**Exercise input:**
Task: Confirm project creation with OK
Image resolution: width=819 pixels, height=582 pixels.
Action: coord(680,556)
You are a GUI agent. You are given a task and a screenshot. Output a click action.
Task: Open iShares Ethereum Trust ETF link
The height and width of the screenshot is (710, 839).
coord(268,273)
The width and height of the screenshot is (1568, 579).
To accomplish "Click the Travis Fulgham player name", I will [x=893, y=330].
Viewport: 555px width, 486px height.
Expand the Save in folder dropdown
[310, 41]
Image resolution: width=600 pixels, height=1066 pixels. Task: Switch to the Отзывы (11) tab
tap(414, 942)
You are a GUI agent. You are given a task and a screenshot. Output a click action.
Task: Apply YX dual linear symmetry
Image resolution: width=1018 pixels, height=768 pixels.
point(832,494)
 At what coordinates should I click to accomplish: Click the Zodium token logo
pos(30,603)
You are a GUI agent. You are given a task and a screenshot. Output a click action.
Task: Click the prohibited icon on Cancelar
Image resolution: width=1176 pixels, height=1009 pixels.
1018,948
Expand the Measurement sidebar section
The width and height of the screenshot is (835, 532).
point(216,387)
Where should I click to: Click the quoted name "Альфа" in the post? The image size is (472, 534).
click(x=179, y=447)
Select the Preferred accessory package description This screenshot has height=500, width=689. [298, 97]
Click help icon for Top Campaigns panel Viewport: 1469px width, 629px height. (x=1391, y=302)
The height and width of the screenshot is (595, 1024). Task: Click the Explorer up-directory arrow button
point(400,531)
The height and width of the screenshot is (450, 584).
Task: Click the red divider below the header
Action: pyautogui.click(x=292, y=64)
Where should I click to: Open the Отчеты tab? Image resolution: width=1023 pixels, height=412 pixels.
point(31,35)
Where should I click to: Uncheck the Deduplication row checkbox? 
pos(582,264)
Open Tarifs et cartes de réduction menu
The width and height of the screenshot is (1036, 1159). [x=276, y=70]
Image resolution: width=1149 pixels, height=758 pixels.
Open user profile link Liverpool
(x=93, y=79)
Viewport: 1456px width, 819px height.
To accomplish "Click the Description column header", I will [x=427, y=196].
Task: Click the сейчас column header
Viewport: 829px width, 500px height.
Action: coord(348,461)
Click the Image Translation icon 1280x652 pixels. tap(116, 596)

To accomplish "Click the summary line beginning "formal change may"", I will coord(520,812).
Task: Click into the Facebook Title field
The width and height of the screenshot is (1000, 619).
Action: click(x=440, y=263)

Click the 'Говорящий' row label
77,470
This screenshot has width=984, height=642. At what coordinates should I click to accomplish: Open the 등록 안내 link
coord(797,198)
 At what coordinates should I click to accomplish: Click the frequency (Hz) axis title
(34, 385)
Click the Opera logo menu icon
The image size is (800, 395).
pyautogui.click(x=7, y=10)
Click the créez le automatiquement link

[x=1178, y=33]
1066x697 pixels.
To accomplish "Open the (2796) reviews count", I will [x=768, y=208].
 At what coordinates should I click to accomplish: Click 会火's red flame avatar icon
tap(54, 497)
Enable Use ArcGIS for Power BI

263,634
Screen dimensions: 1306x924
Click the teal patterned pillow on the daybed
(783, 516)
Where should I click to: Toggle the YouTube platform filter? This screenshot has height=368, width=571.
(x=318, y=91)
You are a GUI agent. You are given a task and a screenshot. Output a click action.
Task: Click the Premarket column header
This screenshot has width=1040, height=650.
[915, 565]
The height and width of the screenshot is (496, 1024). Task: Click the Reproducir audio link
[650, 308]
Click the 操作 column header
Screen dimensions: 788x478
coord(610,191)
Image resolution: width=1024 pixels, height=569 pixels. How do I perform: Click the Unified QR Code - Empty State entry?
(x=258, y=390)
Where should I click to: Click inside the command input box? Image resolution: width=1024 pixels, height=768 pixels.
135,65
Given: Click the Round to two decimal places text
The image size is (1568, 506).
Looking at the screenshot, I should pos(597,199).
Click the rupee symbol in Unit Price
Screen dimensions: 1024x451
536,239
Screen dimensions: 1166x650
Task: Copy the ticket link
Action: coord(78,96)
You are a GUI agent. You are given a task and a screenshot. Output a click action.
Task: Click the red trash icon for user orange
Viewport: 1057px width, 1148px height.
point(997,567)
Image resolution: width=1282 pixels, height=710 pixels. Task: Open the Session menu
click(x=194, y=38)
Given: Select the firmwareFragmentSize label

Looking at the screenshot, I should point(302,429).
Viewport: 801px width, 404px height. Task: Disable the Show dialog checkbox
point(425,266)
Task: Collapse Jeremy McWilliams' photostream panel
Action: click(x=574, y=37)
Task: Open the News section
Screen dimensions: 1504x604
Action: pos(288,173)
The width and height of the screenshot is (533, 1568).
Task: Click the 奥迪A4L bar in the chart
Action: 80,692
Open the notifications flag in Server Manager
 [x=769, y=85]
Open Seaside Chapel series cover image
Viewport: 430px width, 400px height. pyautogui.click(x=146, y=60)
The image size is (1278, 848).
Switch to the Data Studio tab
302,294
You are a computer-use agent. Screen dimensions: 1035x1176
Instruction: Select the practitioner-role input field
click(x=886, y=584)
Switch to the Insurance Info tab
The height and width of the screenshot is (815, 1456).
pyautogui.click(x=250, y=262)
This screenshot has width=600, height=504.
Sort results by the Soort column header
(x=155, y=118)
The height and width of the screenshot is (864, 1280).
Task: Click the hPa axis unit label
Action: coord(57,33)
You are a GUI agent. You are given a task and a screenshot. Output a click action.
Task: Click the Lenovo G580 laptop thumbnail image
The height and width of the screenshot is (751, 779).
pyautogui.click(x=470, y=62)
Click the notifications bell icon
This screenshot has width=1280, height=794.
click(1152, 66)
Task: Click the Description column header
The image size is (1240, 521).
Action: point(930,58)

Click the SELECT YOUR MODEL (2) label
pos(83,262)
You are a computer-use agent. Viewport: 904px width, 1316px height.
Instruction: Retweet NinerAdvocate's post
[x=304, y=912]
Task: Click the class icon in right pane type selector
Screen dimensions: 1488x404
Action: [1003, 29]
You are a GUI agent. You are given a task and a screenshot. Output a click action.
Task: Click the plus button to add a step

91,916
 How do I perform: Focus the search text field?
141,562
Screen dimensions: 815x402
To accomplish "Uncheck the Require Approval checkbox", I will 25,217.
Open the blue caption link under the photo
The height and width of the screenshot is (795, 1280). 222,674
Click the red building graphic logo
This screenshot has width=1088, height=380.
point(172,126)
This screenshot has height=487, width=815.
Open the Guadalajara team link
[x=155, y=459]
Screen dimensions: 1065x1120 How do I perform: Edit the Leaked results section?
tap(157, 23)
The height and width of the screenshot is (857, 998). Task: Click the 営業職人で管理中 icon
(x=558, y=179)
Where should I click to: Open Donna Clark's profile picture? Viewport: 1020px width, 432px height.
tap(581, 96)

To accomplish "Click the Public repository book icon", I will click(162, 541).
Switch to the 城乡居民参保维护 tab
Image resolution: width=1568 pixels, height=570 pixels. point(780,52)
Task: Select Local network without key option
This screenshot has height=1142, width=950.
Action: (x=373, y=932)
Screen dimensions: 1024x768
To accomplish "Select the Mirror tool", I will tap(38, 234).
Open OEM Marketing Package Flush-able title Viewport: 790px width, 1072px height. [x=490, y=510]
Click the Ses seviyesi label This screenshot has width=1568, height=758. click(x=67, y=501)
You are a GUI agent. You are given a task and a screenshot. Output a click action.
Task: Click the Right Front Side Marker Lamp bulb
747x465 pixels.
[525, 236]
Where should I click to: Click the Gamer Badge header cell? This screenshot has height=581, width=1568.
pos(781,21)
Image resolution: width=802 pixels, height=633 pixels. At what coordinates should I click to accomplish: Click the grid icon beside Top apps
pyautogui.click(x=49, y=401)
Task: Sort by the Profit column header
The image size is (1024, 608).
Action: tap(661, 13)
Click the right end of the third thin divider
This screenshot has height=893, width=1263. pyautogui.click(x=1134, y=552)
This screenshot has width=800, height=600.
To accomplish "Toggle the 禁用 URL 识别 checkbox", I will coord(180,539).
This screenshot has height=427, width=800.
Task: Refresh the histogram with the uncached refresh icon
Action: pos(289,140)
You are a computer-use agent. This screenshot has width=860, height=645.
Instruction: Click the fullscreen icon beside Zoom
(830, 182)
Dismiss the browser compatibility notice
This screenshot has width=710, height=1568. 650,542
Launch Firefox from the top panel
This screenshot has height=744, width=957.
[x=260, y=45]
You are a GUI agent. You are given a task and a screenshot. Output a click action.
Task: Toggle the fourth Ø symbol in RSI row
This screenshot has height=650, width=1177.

**Exercise instructions:** Produce the lines from the top of the listing through the "Task: Click the prohibited icon on Cancelar" line exactly as they appear, with no additional output.

**Completed exercise:**
Task: Confirm project creation with OK
Image resolution: width=819 pixels, height=582 pixels.
Action: coord(680,556)
You are a GUI agent. You are given a task and a screenshot. Output a click action.
Task: Open iShares Ethereum Trust ETF link
The height and width of the screenshot is (710, 839).
coord(268,273)
The width and height of the screenshot is (1568, 579).
To accomplish "Click the Travis Fulgham player name", I will [x=893, y=330].
Viewport: 555px width, 486px height.
Expand the Save in folder dropdown
[310, 41]
Image resolution: width=600 pixels, height=1066 pixels. Task: Switch to the Отзывы (11) tab
tap(414, 942)
You are a GUI agent. You are given a task and a screenshot. Output a click action.
Task: Apply YX dual linear symmetry
Image resolution: width=1018 pixels, height=768 pixels.
point(832,494)
 At what coordinates should I click to accomplish: Click the Zodium token logo
pos(30,603)
You are a GUI agent. You are given a task and a screenshot. Output a click action.
Task: Click the prohibited icon on Cancelar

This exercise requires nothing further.